Generation of tumor-specific cytotoxic T lymphocyte and prolongation of the survival of tumor-bearing mice using interleukin-18-secreting fibroblasts loaded with an epitope peptide.

There is currently much interest in generating cytotoxic T lymphocyte (CTL) responses against tumor antigens as a therapy for cancer. In this study mouse fibroblasts (H-2(b)) were genetically modified to express a costimulatory B7.1 and a mature interleukin (IL)-18, and then loaded with an ovalbumin (OVA) epitope (SIINFEKL, H-2K(b) restricted) as a model antigen, and tested for the induction of OVA-specific CTLs in C57BL/6 mice (H-2(b)). The genetically modified fibroblasts lacking either IL-18 or B7.1 were also constructed. Immunization with the IL-18/B7.1-transfected fibroblasts induced strong cytotoxic activities against OVA-expressing EL4 (EG7) tumor cells, but not against other H-2(b) tumor cells such as EL4, C1498, and B16F1 cells. The magnitude of the cytotoxic response in mice with the IL-18/B7.1-transfected fibroblasts was significantly higher than the response in mice immunized with any other cell constructs.

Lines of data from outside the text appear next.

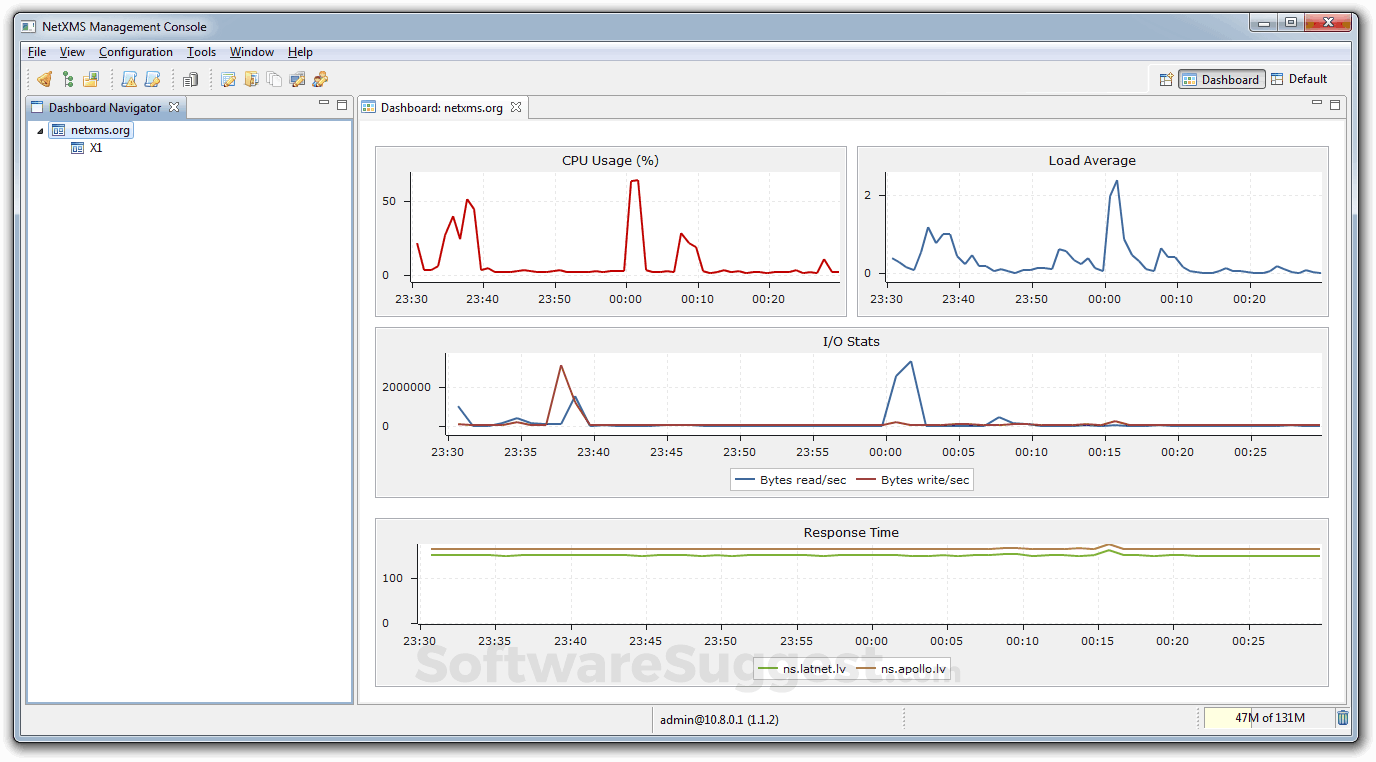
Task: Switch to the Default perspective
Action: point(1299,79)
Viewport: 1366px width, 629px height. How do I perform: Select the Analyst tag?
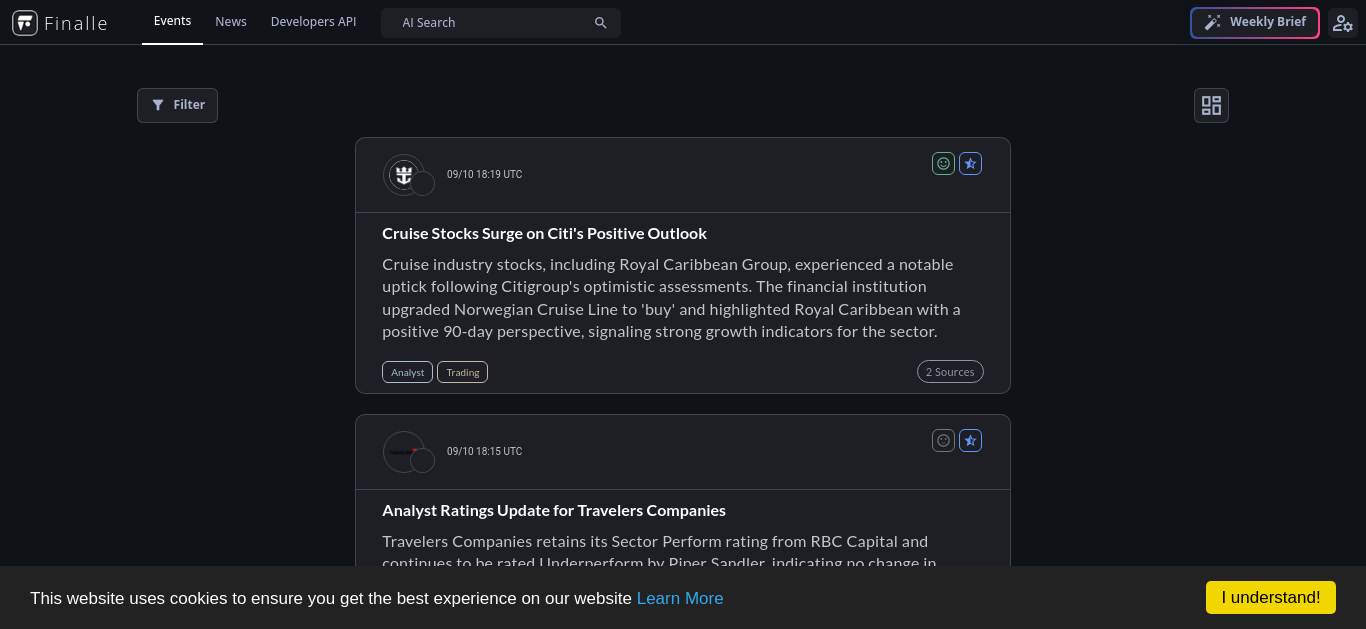[407, 372]
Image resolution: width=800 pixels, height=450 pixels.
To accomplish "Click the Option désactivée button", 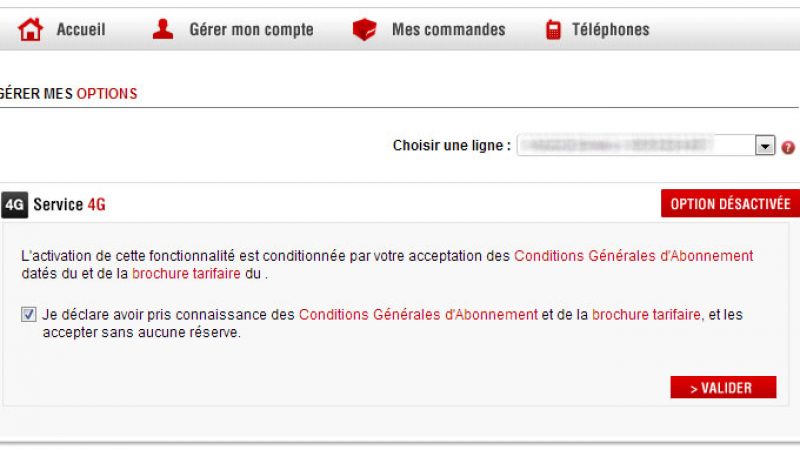I will point(730,204).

CD8(+) T cells with OVA-specific cytotoxic activities were predominant in mice immunized with the IL-18/B7.1-transfected fibroblasts. Furthermore, treatment with the IL-18/B7.1-transfected fibroblasts significantly prolonged the survival period of EG7 tumor-bearing mice. Anti-tumor CTL immunity by the IL-18/B7.1-transfected fibroblasts could be induced without the help of host antigen-presenting cells (APCs) and NK1.1(+) cells, whereas partially decreased by the depletion of CD4(+) T cells at the inductive stage. These results support the ability of IL-18/B7.1 gene transfer to enhance the antigen-presenting capacity of fibroblasts for inducing antigen-specific CTL response.